(What to work on) Make an exact copy of the lines below.

(Data for the task)
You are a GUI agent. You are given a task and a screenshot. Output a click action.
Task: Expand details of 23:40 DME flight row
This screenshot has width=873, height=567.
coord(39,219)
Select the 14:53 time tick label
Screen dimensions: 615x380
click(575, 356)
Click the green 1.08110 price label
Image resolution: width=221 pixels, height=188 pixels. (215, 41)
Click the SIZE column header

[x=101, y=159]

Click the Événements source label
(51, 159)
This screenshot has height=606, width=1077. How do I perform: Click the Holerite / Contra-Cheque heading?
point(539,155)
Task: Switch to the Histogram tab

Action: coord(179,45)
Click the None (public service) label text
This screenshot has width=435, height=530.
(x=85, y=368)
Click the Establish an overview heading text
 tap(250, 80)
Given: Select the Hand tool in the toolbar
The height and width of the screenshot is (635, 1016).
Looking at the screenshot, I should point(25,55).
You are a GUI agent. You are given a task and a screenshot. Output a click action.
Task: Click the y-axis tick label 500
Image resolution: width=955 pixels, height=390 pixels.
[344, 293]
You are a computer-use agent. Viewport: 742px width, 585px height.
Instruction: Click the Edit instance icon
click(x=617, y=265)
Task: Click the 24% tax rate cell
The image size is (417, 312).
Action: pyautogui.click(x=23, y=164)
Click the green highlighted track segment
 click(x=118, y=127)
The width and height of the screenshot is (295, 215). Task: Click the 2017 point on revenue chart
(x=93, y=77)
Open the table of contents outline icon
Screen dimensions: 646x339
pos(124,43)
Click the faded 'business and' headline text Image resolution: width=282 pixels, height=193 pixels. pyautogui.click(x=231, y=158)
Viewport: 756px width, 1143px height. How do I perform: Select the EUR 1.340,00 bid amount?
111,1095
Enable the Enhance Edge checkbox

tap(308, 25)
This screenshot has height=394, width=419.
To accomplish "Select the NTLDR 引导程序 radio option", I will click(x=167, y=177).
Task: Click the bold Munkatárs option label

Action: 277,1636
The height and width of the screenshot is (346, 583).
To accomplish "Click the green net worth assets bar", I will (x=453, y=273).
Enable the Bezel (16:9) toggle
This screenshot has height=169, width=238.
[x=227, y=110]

(Result of the task)
You are a GUI agent. You are given a task and a screenshot. Output a click action.
Task: Expand details of 23:40 DME flight row
This screenshot has width=873, height=567.
coord(39,219)
Select the 14:53 time tick label
Screen dimensions: 615x380
click(575, 356)
Click the green 1.08110 price label
Image resolution: width=221 pixels, height=188 pixels. (215, 41)
Click the SIZE column header

[x=101, y=159]

Click the Événements source label
(51, 159)
This screenshot has height=606, width=1077. How do I perform: Click the Holerite / Contra-Cheque heading?
point(539,155)
Task: Switch to the Histogram tab

Action: coord(179,45)
Click the None (public service) label text
This screenshot has width=435, height=530.
(x=85, y=368)
Click the Establish an overview heading text
 tap(250, 80)
Given: Select the Hand tool in the toolbar
The height and width of the screenshot is (635, 1016).
Looking at the screenshot, I should point(25,55).
You are a GUI agent. You are given a task and a screenshot. Output a click action.
Task: Click the y-axis tick label 500
Image resolution: width=955 pixels, height=390 pixels.
[344, 293]
You are a computer-use agent. Viewport: 742px width, 585px height.
Instruction: Click the Edit instance icon
click(x=617, y=265)
Task: Click the 24% tax rate cell
The image size is (417, 312).
Action: pyautogui.click(x=23, y=164)
Click the green highlighted track segment
 click(x=118, y=127)
The width and height of the screenshot is (295, 215). Task: Click the 2017 point on revenue chart
(x=93, y=77)
Open the table of contents outline icon
Screen dimensions: 646x339
pos(124,43)
Click the faded 'business and' headline text Image resolution: width=282 pixels, height=193 pixels. pyautogui.click(x=231, y=158)
Viewport: 756px width, 1143px height. How do I perform: Select the EUR 1.340,00 bid amount?
111,1095
Enable the Enhance Edge checkbox

tap(308, 25)
This screenshot has height=394, width=419.
To accomplish "Select the NTLDR 引导程序 radio option", I will click(x=167, y=177).
Task: Click the bold Munkatárs option label

Action: 277,1636
The height and width of the screenshot is (346, 583).
To accomplish "Click the green net worth assets bar", I will (x=453, y=273).
Enable the Bezel (16:9) toggle
This screenshot has height=169, width=238.
[x=227, y=110]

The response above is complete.